Records from a collection:
▬▬▬
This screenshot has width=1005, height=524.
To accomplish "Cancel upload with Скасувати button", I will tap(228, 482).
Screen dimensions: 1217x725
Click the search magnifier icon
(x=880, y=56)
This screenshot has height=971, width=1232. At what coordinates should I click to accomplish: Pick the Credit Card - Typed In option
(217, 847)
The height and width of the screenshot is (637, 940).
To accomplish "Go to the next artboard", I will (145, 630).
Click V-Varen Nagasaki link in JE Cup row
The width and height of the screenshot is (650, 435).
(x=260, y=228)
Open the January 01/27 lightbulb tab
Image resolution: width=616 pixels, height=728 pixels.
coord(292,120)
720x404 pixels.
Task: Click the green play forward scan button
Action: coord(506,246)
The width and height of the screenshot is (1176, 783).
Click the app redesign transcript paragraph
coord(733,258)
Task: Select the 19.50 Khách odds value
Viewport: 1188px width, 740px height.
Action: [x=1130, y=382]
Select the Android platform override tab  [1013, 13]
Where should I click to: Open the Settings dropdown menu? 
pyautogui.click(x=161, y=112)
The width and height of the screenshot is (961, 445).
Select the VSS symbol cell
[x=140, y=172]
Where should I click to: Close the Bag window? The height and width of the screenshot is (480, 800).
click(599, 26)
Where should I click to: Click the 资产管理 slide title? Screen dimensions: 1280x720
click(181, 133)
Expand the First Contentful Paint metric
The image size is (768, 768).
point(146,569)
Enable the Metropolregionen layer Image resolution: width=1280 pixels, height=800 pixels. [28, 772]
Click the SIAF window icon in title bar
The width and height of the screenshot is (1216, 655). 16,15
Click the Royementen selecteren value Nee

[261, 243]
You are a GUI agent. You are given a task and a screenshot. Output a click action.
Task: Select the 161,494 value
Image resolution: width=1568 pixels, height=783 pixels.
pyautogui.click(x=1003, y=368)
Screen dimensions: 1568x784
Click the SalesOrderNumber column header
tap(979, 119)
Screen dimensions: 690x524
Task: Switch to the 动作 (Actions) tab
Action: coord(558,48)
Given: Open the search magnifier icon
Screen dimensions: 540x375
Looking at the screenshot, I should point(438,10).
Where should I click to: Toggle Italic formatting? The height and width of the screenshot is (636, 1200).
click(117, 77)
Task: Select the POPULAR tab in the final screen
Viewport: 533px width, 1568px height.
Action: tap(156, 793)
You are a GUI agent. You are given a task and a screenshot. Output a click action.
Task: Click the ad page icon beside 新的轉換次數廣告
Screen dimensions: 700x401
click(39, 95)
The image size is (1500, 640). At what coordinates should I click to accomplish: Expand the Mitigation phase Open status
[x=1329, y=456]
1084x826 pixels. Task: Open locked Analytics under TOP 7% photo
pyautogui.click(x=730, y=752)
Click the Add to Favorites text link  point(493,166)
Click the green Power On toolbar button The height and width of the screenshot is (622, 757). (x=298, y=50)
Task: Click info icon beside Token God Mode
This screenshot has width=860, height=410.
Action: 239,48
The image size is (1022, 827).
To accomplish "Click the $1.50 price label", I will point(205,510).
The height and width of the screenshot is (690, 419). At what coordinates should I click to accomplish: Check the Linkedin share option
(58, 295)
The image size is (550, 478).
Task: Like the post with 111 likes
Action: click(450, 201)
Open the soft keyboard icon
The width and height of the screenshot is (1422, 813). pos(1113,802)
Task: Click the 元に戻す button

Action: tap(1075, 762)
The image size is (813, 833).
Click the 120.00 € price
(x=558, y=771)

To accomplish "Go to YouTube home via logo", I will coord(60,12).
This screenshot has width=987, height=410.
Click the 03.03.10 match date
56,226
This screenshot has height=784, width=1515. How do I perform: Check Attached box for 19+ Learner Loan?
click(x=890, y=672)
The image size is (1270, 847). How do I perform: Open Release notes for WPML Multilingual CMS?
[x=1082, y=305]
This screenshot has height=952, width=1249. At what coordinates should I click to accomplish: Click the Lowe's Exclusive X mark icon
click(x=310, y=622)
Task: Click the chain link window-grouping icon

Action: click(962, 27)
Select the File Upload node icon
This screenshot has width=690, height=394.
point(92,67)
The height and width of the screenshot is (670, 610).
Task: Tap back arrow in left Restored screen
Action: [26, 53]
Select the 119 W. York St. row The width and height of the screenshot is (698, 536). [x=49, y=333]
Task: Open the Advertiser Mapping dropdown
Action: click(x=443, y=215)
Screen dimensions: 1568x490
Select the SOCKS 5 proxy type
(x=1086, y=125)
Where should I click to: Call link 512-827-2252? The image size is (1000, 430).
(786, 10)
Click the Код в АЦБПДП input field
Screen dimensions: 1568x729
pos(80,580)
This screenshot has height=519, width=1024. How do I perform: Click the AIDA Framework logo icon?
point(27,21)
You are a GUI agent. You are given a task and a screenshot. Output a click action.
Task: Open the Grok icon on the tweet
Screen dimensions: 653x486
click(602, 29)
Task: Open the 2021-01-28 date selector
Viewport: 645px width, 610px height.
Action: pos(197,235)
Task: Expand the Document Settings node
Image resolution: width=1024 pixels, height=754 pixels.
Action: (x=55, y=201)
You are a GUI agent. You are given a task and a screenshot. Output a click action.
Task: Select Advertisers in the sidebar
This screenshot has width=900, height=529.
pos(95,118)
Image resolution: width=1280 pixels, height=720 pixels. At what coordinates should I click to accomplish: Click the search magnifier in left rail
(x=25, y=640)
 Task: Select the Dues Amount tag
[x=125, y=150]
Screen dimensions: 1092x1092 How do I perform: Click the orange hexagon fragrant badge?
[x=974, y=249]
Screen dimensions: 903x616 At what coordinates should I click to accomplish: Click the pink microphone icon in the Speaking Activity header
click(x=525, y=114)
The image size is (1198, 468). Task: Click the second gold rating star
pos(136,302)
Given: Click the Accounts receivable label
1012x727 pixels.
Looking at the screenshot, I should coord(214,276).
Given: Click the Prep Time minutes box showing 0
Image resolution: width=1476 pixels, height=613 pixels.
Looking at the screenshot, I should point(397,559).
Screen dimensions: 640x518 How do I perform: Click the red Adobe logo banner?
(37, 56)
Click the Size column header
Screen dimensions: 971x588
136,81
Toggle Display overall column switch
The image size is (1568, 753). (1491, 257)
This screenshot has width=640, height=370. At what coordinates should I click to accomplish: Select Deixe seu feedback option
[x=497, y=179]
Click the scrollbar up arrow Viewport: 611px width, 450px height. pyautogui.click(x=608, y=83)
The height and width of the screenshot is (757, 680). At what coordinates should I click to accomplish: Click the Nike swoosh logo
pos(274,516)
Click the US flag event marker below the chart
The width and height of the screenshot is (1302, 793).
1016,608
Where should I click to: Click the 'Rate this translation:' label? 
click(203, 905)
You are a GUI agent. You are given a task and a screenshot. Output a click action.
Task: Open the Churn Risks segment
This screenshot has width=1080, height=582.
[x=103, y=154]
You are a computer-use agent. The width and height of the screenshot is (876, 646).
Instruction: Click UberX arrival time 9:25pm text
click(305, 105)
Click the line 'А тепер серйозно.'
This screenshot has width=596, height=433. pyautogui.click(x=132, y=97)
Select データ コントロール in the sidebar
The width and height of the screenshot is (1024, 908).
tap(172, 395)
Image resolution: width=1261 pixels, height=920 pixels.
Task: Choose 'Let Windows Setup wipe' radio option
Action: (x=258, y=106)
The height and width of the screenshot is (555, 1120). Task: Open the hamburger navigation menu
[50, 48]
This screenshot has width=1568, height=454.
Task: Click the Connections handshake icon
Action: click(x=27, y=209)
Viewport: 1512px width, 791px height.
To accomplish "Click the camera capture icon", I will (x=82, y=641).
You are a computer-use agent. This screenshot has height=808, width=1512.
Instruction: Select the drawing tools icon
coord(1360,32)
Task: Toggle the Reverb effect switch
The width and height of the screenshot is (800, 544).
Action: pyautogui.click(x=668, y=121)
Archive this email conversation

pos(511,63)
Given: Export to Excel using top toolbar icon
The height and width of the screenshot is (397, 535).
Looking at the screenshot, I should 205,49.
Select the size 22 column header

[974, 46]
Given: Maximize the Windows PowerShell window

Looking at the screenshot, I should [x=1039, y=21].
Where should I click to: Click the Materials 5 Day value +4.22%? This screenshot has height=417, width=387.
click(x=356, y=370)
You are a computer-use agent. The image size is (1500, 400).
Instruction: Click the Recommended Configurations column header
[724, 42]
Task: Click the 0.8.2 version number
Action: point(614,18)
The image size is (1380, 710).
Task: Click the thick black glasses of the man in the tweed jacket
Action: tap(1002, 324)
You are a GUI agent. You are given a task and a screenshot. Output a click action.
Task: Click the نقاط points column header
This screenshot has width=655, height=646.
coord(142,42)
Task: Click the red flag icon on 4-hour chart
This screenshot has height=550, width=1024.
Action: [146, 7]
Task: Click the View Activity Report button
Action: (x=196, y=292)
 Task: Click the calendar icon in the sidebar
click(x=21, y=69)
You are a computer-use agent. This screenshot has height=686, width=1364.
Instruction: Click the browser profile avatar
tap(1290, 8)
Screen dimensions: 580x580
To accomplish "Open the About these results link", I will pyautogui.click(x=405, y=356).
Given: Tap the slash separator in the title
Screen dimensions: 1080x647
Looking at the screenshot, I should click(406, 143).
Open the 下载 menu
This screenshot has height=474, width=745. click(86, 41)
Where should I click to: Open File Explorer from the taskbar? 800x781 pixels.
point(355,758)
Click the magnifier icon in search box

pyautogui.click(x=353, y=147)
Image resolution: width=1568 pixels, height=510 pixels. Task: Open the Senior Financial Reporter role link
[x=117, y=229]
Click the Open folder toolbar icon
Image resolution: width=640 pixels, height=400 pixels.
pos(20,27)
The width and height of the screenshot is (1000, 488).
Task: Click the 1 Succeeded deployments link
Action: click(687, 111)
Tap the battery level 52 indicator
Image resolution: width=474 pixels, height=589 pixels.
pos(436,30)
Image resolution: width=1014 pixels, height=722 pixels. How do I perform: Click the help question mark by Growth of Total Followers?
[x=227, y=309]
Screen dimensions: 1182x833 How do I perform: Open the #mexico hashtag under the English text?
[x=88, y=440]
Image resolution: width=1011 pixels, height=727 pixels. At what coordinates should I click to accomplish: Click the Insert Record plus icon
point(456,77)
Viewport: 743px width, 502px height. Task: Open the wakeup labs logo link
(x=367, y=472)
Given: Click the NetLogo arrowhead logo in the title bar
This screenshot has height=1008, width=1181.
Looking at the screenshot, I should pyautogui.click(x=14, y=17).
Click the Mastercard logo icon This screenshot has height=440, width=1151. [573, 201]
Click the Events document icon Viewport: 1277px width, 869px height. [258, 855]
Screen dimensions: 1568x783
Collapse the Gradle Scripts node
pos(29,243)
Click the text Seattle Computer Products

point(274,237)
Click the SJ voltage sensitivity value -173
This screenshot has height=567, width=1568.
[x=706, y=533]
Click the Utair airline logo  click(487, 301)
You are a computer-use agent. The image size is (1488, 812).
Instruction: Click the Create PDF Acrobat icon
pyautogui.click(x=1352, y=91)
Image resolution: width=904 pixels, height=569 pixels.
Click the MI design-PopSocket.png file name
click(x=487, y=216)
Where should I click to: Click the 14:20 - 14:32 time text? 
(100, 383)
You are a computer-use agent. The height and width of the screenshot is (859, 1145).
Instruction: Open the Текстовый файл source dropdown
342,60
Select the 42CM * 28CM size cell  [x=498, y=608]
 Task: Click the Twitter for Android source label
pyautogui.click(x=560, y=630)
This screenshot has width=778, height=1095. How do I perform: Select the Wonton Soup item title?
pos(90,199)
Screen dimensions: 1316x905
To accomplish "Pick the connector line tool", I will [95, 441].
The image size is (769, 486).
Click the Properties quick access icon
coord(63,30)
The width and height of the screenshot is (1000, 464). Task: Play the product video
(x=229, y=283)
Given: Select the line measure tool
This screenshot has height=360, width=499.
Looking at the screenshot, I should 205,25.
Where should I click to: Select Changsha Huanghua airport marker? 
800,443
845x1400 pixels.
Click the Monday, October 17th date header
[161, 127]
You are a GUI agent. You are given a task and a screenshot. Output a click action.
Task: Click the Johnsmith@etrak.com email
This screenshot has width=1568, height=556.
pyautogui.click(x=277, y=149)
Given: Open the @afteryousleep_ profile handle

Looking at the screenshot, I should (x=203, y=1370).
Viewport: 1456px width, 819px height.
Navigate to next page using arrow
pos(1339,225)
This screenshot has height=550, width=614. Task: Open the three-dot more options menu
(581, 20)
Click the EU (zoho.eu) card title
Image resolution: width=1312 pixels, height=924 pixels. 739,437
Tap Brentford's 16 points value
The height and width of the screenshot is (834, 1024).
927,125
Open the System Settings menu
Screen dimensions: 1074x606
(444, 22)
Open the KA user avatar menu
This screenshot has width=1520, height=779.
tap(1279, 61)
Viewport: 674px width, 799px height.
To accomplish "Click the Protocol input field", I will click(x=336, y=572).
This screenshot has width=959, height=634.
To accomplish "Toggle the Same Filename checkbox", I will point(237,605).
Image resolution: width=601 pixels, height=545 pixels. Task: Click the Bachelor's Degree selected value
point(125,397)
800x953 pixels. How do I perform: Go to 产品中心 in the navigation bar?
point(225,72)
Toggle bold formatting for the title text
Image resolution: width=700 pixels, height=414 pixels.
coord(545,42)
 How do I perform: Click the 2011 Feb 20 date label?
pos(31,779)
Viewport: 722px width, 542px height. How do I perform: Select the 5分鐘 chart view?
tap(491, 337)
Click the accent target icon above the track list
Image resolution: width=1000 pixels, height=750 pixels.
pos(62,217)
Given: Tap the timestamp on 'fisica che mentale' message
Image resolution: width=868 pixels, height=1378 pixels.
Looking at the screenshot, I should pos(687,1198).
▬▬▬
Match on "input" and copy out every line of the entries that contains it.

Click the Код в АЦБПДП input field
To accomplish "Click the Protocol input field", I will click(x=336, y=572).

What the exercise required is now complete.